_EXTRAIT CITÉ_

_ _ _ _ _

Dans l’annexe 2 du livre (« Zoo-logie du jeu »), Massumi a l’occasion de résumer les étapes principales de le pensée agambénienne en adoptant une position ambivalente. D’une part, il accompagne et valide le raisonnement du philosophe italien décrivant le fonctionnement de cette politique constituée contre l’animal, que Massumi va appeler simplement la « politique humaine ». Celle de la séparation entre l’état humain politique et l’état naturel impolitique (à gouverner), instituée et nourrie par une longue histoire spéculative : du zoon politikon d’Aristote aux sciences naturelles modernes, en passant par le Leviathan d’Hobbes. D’autre part, Massumi souligne la nécessite de dépasser cette inertie sans s’arrêter à une simple déconstruction archéologique (la limite de la pensée agambenienne, à son avis), afin de pouvoir penser et vivre une condition alternative – la condition fertile d’une « inclusion mutuelle » où réside le principe d’une véritable « politique animale ».
Vers une « politique animale »
Tout l’effort intellectuel du livre de Massumi (articulé en cinq chapitres) est aimanté par le besoin de définir une telle « politique animale » qui dépasse autant l’horizon d’une « politique contre l’animal » que celui de la « politique avec l’animal ». Cette dernière risque de demeurer, en effet, dans un paradigme de distinction entre entités humaines et entités non-humaines (celui de toute « politique humaine »), auquel le philosophe canadien refuse de souscrire. L’enjeu principal de Ce que les bêtes nous apprennent de la politique consiste, au contraire, à démontrer le « continuum » – « métastable », en devenir et en déséquilibre incessants – entre les deux ordres. Cela s’inscrit sous les auspices d’une vitalité créative commune qui rapproche, d’une manière claire bien que non directement revendiquée, les réflexions de Massumi de la pensée du being alive de l’anthropologue Tim Ingold.
Que signifie penser ? Qui pense, qui parle ? Comment se transforme-t-on par ces gestes ? Au nom de quoi refusons-nous ces « privilèges » aux animaux ? Le siège que Massumi dresse contre la forteresse de l’exception humaine se joue autour d’un questionnement de la notion de pensée et, par conséquent, de langage : des fonctions à arracher à l’attribution exclusivement humaine — ce qui aurait justifié le partage entre politique et impolitique, raison et instinct etc.
Sans trop anticiper la réflexion de Massumi ni gâcher le plaisir de suivre son déroulement surprenant, disons qu’il fait de l’espace du jeu (via Gregory Bateson) le terrain sur lequel se dévoile la capacité animale à produire des abstractions, à vivre des virtualités et, conséquemment, à inventer – ensemble – des formes de vie. C’est une capacité non soumise à des causalités matérielles rigides, ni à des lois de compétition, opposée donc aux principes de l’évolutionnisme néo-darwinien remis en cause par Massumi. Si on voulait faire un résume-teaser de son essai, on pourrait affirmer que des animaux, il faut apprendre ce qu’ils apprennent en jouant — à savoir l’expérimentation « éthico-esthétique » d’autres devenirs communs.

_ _ _ _ _

_LIGNES DE DONNÉES_
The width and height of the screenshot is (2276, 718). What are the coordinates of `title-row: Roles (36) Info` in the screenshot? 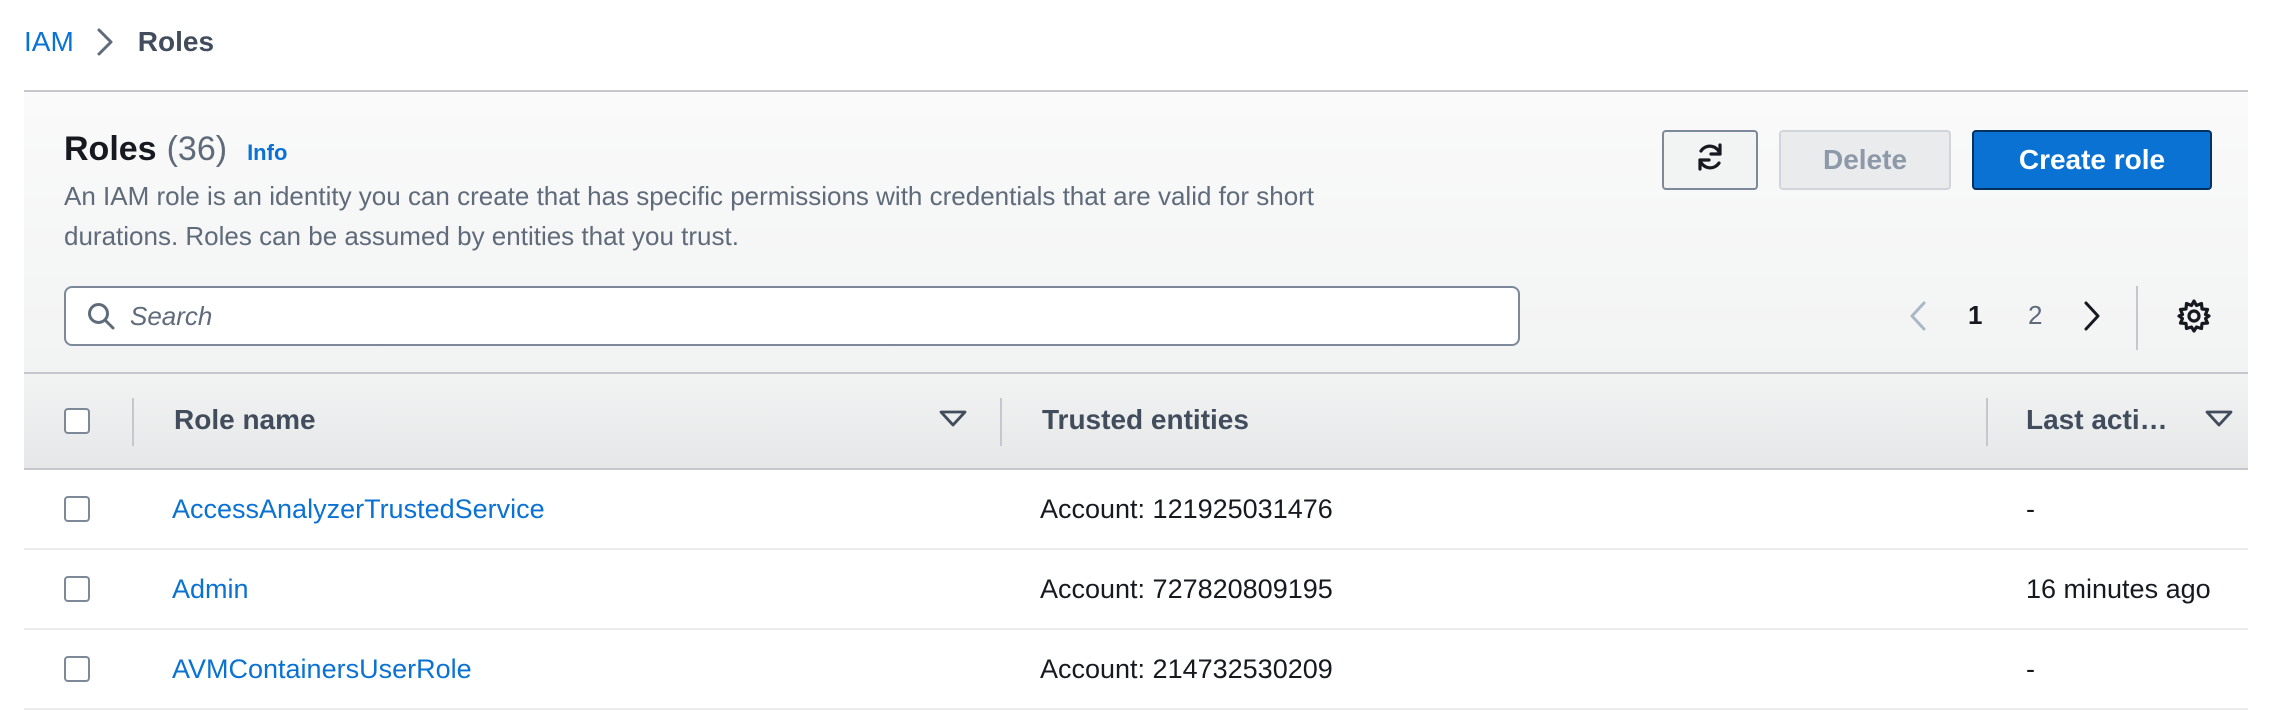 It's located at (176, 150).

_ _ _ _ _

_TRAVAIL DEMANDÉ_
1. D'après l'extrait sur Massumi, de quel anthropologue ses réflexions sont-elles rapprochées ?
2. Poursuivez l'extrait sur Massumi à partir de sa dernière phrase.

_RÉPONSES NUMÉROTÉES_
1. De Tim Ingold.

2.
Des jeux tellement singuliers, tellement naturels
D’un côté, la valorisation des éléments langagiers et réflexifs de l’activité ludique chez l’animal permet de saisir et de savourer une puissance créative et trans-individuelle qui – précisément – l’« anime » : une puissance ouverte politiquement au « sur-normal ». De l’autre, ce travail spéculatif permet à Massumi de redéfinir les coordonnées et la consistance de cette activité intellectuelle et esthétique qui fonde la possibilité (non exclusivement) humaine de vie politique.
Rapprochée du monde animal, cette activité est décalée d’un certain a priori individualiste et rationaliste, pour émaner d’une zone plus relationnelle et affective, que le philosophe montréalais situe dans un aller-retour inventif entre l’infra-individuel et le trans-individuel. Il faut ici entendre l’élément politique comme la production – spontanée, partagée, anomale – de « territoires existentiels », plutôt que comme la négociation de contrats ou la définition de normes.
L’activité d’abstraction créative et langagière décrite à partir des activités ludiques des animaux acquiert d’emblée une forme insoupçonnée (collective, événementielle, incorporée), vouée moins à la constitution d’une organisation universelle et stable qu’à l’impulsion de mouvements de différenciation inclusifs. C’est une raison (et une politique) de l’excès inventif, qui pousse sans arrêt le « normal » vers l’émergence improvisée et l’accueil « sympathique » d’un « sur-normal ». La trajectoire philosophique dessinée par Massumi ne mène pas seulement à reformuler les notions de « pensée » ou de « politique », mais aussi celle, cruciale, de « nature ». Abandonnant le vieille nature « bêtement » mécanique et inerte (donc maîtrisable par l’esprit humain), Massumi invite à découvrir une nouvelle nature « inconnue » et « surnormale », animée par des forces expressives, des transformations imprévisibles et des réflexivités singulières. Une nature « contre nature », dans une variation incessante, aux accents spinozistes.
La « politique intégralement animale », formulée et revendiquée par le penseur nord-américain, constitue ainsi une « politique naturelle », qui s’opposerait à tout projet d’une « politique de la nature ». Au lieu de faire appel à « une nouvelle institution démocratique répondant enfin à l’idéal d’une représentation véritablement inclusive », Massumi nous invite à alimenter une « démocratie révolutionnaire en acte », en puisant dans les ressources créatives spontanées de la pensée incorporée, improvisatrice et collective, révélée à l’occasion du jeu animal.
Voilà « ce que le bêtes nous apprennent de la politique ». Moins à négocier des rapports contractuels entre de sujets plus ou moins humains déjà donnés, qu’à explorer et inclure les projections vivantes et singulières d’un continuum « nature/culture, homme/animal » nouvellement intensifié.
Brian Massumi, Pensée en acte, avec Erin Manning, presses du Réel, 2018.
Ce que les bêtes nous apprennent de la politique, éditions du Dehors, 2019.